I am not an average writer.
I research.I interview. I write, revise, listen to the story and then tell a compelling story. I meet deadlines, take critiques well, I am resourceful.I am not average.Still, I felt comfortable recommending the average rate and terms.
When the group said my rate was more than they expected to pay and that they thought I could use the opportunity as a stepping stone that put some extra money in my pocket, I politely thanked them for thinking of me and agreed that they should research other opportunities.
I realize opportunity does not often knock on one’s door.
I am a single mother raising three children, I work full-time, I write in my spare time and research job opportunities when I should be sleeping.Extra income is always welcome.
But, at what cost?
There are, at this moment, at least ten things I could be doing, though I am at my desk doing the one thing I should be doing—the rest will keep at least another thirty seconds. Between being a mom, working full-time, recently completing graduate school, looking for other jobs, finding time to write, finding time for friends and pursuing new relationships, I don’t have a lot of time to waste. Each moment should be wrung of all its possibilities—so, are the opportunity “to get my name out there” and a “little pocket change” worth making time for?
Yes and No.
I can’t afford to turn down money, but I owe it to myself, my children and my myriad of responsibilities to exercise good judgment and time management. I won’t do a project and put only a sliver of effort into it, miss deadlines or skip a revision because something else is paying more.I face each project as if it is as significant as the next, and it is—my name is going on it.
I owe it to myself, my school, my clients, my readers—but, mainly to myself—to write like my pen is on fire.
I expected to feel guilty over this project--or the lack of this project. And, if I believed it were my last opportunity to be recognized as a writer, maybe I would.
This project was not mine; it was the opportunity to write someone else’s character, to help someone else fulfill their dreams and to lace flesh onto someone else’s skeletal frame.And though I would have written the story like it was my very own, it was not my literary baby.

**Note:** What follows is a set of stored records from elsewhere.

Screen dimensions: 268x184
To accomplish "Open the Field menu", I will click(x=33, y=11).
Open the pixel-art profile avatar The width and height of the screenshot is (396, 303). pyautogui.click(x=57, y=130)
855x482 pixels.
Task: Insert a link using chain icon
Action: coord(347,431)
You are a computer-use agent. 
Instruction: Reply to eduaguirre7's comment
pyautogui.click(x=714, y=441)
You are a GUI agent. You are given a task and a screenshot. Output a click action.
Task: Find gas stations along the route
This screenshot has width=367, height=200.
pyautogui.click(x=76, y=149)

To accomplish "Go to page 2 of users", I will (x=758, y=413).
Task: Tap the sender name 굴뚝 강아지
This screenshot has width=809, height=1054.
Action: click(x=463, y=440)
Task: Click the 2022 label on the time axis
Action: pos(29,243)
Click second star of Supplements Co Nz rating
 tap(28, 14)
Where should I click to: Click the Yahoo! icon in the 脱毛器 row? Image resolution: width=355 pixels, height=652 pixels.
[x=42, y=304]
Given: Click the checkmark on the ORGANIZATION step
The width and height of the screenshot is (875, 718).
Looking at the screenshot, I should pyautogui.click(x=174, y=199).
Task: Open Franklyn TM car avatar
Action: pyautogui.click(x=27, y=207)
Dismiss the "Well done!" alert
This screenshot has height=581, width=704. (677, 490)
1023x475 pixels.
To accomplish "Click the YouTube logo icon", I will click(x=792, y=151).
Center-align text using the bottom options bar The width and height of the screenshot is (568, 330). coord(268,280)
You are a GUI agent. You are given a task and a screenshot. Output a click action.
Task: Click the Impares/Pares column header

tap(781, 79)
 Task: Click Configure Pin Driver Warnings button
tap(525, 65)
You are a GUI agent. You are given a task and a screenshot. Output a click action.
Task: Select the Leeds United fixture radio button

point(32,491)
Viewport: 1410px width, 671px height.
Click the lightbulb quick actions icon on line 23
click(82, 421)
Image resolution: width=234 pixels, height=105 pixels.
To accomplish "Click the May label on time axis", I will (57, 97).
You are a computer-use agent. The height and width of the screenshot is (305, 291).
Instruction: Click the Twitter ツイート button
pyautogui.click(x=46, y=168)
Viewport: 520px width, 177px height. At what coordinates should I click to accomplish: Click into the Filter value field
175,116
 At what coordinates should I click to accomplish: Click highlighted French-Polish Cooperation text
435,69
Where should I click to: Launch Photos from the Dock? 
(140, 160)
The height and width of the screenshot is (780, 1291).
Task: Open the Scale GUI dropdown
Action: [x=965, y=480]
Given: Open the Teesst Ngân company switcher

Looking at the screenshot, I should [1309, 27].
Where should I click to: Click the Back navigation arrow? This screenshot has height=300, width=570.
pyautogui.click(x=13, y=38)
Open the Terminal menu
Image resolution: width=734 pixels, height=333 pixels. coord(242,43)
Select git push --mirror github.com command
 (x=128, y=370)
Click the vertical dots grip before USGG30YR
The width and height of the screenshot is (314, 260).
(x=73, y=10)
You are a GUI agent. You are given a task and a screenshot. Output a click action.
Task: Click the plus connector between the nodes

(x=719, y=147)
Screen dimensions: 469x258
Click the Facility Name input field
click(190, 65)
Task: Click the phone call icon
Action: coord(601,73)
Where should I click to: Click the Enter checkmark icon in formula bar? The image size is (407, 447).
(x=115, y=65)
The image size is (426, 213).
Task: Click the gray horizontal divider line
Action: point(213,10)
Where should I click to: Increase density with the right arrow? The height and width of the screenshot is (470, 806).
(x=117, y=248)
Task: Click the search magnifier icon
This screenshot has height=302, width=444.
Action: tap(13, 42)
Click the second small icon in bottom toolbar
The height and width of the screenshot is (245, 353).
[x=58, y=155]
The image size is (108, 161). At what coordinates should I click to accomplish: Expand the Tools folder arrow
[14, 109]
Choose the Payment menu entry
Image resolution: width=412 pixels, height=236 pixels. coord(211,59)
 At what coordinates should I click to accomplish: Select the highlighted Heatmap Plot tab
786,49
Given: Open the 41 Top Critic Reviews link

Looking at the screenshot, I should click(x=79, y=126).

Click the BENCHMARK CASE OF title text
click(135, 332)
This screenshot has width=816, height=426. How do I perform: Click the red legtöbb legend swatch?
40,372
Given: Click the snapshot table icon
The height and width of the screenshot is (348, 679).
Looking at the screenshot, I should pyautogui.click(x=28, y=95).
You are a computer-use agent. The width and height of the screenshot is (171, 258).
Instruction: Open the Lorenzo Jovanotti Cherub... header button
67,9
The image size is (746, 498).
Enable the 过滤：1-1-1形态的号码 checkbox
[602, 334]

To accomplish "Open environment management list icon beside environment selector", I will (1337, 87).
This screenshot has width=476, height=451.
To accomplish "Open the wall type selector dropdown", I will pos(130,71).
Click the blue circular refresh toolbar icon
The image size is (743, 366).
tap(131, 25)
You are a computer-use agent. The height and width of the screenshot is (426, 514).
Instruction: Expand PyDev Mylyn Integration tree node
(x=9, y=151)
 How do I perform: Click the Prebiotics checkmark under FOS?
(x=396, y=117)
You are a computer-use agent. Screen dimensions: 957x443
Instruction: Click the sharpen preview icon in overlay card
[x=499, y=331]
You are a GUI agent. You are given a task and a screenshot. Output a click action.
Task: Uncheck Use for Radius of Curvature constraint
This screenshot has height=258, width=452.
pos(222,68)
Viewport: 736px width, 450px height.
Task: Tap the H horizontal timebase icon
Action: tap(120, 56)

The stories I am meant to tell are those that incite me to action, inspire me to learn, infuse me with voice. I am excited about writing relationships, the psychology of them and how characters influence their plots in fiction and nonfiction. I write of compromise and triumph, of sacrifice and strength.There are many such stories to be told. There were be opportunities to write pieces that motivate people to act on social change, opportunities to write articles that empower people to take control of their stories, opportunities to write stories my soul longs to tell.
Perhaps that is why I do not mourn the passing of this opportunity—the story I was going to collect pocket change to write could cost me more in the end than it is worth.